From: ccie2be (ccie2be@nyc.rr.com)
Date: Sun May 11 2003 - 08:51:58 GMT-3
Hey there Jay,
Between you and Kym Blair, my heretofore nebulus understanding of this topic
is becoming much clearer. You guys are great and there's hardly a day that
goes by where I don't pick up some valuable nugget of knowledge because of
Group Study and the generous contribution of people like yourself, Kym,
Brian Dennis, Scott Morris ( he's an expert on Mobile IP) and many, many
others.
I think I understand what you explained to me but let me restate it in
simple terms just to be 100% sure I got it.

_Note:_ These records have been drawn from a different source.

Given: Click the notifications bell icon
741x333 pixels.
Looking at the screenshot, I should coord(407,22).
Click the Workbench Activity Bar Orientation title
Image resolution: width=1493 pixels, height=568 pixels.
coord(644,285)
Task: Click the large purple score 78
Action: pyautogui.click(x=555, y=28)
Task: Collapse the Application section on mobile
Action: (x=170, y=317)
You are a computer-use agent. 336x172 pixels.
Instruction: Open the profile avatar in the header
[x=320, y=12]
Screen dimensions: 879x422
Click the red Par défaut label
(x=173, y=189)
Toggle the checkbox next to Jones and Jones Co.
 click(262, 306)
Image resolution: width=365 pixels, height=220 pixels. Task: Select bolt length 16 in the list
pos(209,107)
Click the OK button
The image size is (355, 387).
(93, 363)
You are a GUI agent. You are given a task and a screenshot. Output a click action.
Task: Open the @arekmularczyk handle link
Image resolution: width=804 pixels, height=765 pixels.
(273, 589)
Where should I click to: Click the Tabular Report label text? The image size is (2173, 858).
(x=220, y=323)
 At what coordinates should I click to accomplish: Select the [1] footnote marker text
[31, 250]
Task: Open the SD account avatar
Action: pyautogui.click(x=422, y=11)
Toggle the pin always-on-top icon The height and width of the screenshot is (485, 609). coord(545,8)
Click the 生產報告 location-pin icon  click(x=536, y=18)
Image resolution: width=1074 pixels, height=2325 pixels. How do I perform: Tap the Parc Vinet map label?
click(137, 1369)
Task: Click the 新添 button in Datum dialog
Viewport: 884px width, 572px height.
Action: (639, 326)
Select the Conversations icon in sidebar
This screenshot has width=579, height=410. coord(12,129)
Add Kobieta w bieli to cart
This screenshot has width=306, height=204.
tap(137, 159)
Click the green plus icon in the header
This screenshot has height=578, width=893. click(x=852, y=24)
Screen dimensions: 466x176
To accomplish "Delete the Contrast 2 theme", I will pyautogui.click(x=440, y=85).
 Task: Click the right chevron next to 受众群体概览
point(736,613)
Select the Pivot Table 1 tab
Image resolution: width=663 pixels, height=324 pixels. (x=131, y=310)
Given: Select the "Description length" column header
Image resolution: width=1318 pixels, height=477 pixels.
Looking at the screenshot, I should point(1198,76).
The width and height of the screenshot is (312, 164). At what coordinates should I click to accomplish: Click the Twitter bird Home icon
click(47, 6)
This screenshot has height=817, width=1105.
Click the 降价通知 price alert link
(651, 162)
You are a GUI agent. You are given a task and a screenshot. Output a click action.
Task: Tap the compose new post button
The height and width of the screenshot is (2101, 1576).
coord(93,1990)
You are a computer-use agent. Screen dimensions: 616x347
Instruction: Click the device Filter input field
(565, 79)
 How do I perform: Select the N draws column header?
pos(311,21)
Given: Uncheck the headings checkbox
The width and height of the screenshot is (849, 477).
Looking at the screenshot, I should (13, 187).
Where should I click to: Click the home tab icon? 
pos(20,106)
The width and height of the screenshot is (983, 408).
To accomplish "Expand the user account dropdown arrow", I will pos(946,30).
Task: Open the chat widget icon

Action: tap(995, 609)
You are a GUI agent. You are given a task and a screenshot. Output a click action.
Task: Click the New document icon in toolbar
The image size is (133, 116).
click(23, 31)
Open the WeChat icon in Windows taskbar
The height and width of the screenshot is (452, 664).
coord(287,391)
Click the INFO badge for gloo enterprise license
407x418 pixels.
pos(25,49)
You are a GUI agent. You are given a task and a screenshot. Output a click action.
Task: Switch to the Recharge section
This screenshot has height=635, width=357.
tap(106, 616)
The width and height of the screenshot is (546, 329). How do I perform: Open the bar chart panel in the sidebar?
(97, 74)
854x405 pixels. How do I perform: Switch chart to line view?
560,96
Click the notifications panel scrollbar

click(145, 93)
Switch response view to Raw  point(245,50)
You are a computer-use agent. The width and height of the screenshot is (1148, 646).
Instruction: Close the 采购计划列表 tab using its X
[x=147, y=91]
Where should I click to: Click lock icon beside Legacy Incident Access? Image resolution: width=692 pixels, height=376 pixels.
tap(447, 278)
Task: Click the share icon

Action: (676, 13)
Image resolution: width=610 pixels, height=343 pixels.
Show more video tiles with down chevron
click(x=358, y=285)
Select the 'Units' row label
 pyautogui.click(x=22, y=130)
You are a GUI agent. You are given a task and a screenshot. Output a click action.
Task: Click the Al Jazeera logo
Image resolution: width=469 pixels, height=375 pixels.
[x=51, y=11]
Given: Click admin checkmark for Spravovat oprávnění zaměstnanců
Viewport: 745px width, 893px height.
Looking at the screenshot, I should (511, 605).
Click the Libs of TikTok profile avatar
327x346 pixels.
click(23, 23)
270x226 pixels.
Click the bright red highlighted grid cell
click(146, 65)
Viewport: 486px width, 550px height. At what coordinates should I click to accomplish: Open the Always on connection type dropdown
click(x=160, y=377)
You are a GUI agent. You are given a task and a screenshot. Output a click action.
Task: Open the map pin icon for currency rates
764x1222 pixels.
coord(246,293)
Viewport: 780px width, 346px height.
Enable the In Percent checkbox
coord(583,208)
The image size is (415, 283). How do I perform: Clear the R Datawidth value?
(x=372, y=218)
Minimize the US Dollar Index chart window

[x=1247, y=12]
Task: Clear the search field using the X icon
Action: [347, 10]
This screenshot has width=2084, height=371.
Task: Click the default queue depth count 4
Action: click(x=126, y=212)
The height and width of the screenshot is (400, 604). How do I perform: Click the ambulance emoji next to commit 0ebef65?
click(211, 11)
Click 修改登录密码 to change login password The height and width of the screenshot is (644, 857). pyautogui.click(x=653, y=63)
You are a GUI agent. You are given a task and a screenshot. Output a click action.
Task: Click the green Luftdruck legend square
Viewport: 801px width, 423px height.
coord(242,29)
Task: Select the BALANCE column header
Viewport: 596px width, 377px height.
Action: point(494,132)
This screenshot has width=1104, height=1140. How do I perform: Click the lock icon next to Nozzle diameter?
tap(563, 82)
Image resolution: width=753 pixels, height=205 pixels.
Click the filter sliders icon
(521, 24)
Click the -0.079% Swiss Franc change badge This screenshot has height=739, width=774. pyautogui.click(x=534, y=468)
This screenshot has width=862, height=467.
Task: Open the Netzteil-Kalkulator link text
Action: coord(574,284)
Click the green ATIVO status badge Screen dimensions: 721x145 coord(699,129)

Some 2500 routers have code Cisco's calls, Flash Load Helper. So, those
routers with that code don't require the register to be manually reset
because that code causes the router to reboot into the mini ios boot mode
automatically when the copy tftp flash command is entered. Then, after the
router reboots, it does the copy operation, reboots again and everything is
back to normal, except the router now has a new copy of ios.
Other 2500 routers, don't have this code. For these routers, one has to
manually reset the registry appropriately to have the router boot to the
mini ios in the boot rom where once in this mode, the flash is made
(read/write) and you can now run the copy tftp flash command. And, once the
copy is complete reset the registry to it's normal value of 2102.
If this is correct, then the logical next question is, How does one know in
advance if the registry has to be manually reset?
Apparently, having newer ios versions isn't a sure fire way to know. The
router that wouldn't upgrade yesterday without the manual setting of the
register was running version 12.0 something, and yet I upgraded routers
running earlier ios versions such as 11.0, 11.1 and 11.2 without touching
the register. I sure did get spoiled. Obviously, it's clear that if
everthing else is OK and the copy tftp flash doesn't work, then one knows
that the register has to be reset before proceeding, but it wouldn't
surprise me if there's a better, less time consuming way to know which
method needs to be used. And, assuming there is, I'm hoping you'll let me
know.
Once again, thank you for all the time you took to explain all this to me.
Jim
----- Original Message -----
From: "Jay Hennigan" <jay@west.net>
To: "ccie2be" <ccie2be@nyc.rr.com>
Cc: "Group Study" <ccielab@groupstudy.com>
Sent: Sunday, May 11, 2003 12:55 AM
Subject: Re: IOS Upgrade problem
> On Sat, 10 May 2003, ccie2be wrote:
>
> > Thank you so much. I don't understand why these register settings work,
but
> > so far, it's seems to be working fine. Right now the router is in the
> > process of copying over the new ios.
>
> It would be in your best interest to understand why they work. :-)
>
> > I looked up the register settings in Solie's Practical Studies and he
> > doesn't mention anything about bit 6 or bit 1 changing the flash from
read
> > only to read/write. Instead, he says setting bit 6 to 1 (4 decimal)
causes
> > the rtr to ignore nvram and bit 1 means to boot to boot mode. So, if
you
> > could explain it, I'd like to understand why this works.
>
> The situation you have is unique to Cisco's lower-end products that
> "run from flash", but it could be useful in the case of a faulty IOS
> image.
>
> There are four memory subsystems on Cisco routers:
>
> * Boot ROM - Burned at factory, unalterable. Consider this to be like the
> BIOS of a PC. Code in the boot ROM is capable of a very minimal subset
> of IOS such as IP connectivity, console communication, and TFTP. Not
> capable of dynamic routing or most IOS features.
>
> * Flash - "Read-mostly memory". This memory contains the IOS image.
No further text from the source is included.